Collection entries:
------------------------------

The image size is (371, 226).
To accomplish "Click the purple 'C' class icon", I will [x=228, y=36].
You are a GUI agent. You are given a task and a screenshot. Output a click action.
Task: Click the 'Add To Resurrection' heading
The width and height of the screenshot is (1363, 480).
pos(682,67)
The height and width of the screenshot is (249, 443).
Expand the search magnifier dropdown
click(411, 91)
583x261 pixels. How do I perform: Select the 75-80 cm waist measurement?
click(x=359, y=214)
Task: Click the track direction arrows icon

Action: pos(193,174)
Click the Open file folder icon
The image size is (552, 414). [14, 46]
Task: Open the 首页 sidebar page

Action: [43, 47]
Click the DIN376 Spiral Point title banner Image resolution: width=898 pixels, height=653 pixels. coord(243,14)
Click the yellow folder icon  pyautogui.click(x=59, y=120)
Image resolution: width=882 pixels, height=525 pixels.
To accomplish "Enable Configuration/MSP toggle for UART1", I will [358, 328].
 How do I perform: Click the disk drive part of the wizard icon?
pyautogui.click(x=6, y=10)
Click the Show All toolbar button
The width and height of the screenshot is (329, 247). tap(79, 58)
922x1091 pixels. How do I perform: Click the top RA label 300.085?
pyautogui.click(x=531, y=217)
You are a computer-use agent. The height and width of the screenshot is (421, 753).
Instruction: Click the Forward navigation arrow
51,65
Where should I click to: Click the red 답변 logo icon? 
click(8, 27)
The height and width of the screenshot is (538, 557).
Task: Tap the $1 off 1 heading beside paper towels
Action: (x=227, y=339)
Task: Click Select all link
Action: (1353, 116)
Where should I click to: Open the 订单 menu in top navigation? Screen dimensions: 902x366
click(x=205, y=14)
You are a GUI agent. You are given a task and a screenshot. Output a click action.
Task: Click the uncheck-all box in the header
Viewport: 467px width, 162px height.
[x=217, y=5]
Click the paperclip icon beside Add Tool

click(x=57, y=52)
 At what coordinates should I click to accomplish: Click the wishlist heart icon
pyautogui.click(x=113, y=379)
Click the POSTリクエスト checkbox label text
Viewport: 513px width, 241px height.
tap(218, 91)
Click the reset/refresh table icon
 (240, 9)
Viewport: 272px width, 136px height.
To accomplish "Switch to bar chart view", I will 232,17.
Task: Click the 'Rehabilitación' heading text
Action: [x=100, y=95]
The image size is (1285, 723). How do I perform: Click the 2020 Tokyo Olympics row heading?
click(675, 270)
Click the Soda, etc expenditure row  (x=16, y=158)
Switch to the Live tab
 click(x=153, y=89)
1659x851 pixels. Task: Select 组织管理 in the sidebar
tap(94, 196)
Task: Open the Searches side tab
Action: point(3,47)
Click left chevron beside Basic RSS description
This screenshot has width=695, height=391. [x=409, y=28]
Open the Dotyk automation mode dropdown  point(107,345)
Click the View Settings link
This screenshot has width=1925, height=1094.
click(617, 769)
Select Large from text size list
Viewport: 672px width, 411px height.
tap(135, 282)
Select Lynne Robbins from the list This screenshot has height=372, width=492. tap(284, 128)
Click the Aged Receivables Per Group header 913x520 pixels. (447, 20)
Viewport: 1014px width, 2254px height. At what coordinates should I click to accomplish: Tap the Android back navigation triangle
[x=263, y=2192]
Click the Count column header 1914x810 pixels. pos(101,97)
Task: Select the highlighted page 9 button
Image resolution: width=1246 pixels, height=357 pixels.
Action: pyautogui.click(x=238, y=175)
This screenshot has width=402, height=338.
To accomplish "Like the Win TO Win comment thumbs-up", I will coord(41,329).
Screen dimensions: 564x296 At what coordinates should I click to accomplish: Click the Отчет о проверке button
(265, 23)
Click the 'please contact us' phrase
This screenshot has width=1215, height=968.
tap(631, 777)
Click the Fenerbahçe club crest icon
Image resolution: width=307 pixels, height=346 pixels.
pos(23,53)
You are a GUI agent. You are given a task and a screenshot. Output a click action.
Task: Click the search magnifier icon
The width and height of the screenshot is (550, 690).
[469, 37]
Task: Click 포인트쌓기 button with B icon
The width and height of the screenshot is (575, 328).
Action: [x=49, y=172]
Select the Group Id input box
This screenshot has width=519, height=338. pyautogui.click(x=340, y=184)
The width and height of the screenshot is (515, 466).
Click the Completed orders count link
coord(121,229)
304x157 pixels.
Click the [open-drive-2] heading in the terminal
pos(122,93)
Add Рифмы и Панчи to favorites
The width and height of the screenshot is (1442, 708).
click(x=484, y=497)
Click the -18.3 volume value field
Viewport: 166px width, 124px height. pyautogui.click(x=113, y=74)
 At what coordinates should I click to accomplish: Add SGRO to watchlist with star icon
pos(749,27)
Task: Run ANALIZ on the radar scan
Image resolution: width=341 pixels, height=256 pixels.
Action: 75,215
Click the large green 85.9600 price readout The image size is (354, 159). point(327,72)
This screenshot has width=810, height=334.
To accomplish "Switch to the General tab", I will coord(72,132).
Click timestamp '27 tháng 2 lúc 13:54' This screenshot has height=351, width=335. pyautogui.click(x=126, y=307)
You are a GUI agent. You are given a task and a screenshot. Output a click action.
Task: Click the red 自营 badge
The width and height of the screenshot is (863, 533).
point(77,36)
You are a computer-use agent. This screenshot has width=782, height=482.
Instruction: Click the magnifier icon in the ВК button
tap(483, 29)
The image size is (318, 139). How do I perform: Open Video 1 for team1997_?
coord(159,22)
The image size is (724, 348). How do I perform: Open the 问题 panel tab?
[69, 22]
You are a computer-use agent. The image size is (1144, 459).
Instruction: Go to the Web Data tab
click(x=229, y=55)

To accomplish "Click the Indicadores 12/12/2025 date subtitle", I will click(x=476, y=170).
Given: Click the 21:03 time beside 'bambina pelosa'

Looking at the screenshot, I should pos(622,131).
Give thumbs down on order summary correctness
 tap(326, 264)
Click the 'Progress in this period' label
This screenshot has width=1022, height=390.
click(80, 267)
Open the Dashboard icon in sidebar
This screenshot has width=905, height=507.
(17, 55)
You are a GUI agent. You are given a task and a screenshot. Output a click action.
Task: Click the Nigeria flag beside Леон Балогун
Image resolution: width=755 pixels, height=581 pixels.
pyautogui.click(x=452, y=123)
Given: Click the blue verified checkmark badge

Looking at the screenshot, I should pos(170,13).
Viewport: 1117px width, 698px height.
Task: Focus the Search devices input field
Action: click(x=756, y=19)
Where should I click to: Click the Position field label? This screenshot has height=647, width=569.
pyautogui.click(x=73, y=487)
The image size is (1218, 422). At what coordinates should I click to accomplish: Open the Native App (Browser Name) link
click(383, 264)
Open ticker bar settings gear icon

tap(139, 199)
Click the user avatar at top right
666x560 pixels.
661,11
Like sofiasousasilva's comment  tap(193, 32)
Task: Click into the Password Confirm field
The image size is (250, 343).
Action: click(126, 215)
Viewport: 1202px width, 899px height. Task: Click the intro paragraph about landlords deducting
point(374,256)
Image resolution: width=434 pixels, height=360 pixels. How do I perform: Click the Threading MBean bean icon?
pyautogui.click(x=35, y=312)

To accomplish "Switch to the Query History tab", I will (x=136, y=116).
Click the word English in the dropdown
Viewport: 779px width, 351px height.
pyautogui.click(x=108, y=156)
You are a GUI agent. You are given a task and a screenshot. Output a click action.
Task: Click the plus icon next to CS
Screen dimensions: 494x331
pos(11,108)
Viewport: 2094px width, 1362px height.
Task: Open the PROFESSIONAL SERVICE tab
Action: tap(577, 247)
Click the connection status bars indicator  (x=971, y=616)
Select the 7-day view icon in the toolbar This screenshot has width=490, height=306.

------------------------------

▶ **SET TASK**
Rewrite the collection entries from the beginning through the line holding "Action: (1353, 116)" as a numbered list, that line included. Leave out blank lines.

▶ **OUTPUT FOR THIS EXERCISE**
1. The image size is (371, 226).
2. To accomplish "Click the purple 'C' class icon", I will [x=228, y=36].
3. You are a GUI agent. You are given a task and a screenshot. Output a click action.
4. Task: Click the 'Add To Resurrection' heading
5. The width and height of the screenshot is (1363, 480).
6. pos(682,67)
7. The height and width of the screenshot is (249, 443).
8. Expand the search magnifier dropdown
9. click(411, 91)
10. 583x261 pixels. How do I perform: Select the 75-80 cm waist measurement?
11. click(x=359, y=214)
12. Task: Click the track direction arrows icon
13. Action: pos(193,174)
14. Click the Open file folder icon
15. The image size is (552, 414). [14, 46]
16. Task: Open the 首页 sidebar page
17. Action: [43, 47]
18. Click the DIN376 Spiral Point title banner Image resolution: width=898 pixels, height=653 pixels. coord(243,14)
19. Click the yellow folder icon  pyautogui.click(x=59, y=120)
20. Image resolution: width=882 pixels, height=525 pixels.
21. To accomplish "Enable Configuration/MSP toggle for UART1", I will [358, 328].
22.  How do I perform: Click the disk drive part of the wizard icon?
23. pyautogui.click(x=6, y=10)
24. Click the Show All toolbar button
25. The width and height of the screenshot is (329, 247). tap(79, 58)
26. 922x1091 pixels. How do I perform: Click the top RA label 300.085?
27. pyautogui.click(x=531, y=217)
28. You are a computer-use agent. The height and width of the screenshot is (421, 753).
29. Instruction: Click the Forward navigation arrow
30. 51,65
31. Where should I click to: Click the red 답변 logo icon? 
32. click(8, 27)
33. The height and width of the screenshot is (538, 557).
34. Task: Tap the $1 off 1 heading beside paper towels
35. Action: (x=227, y=339)
36. Task: Click Select all link
37. Action: (1353, 116)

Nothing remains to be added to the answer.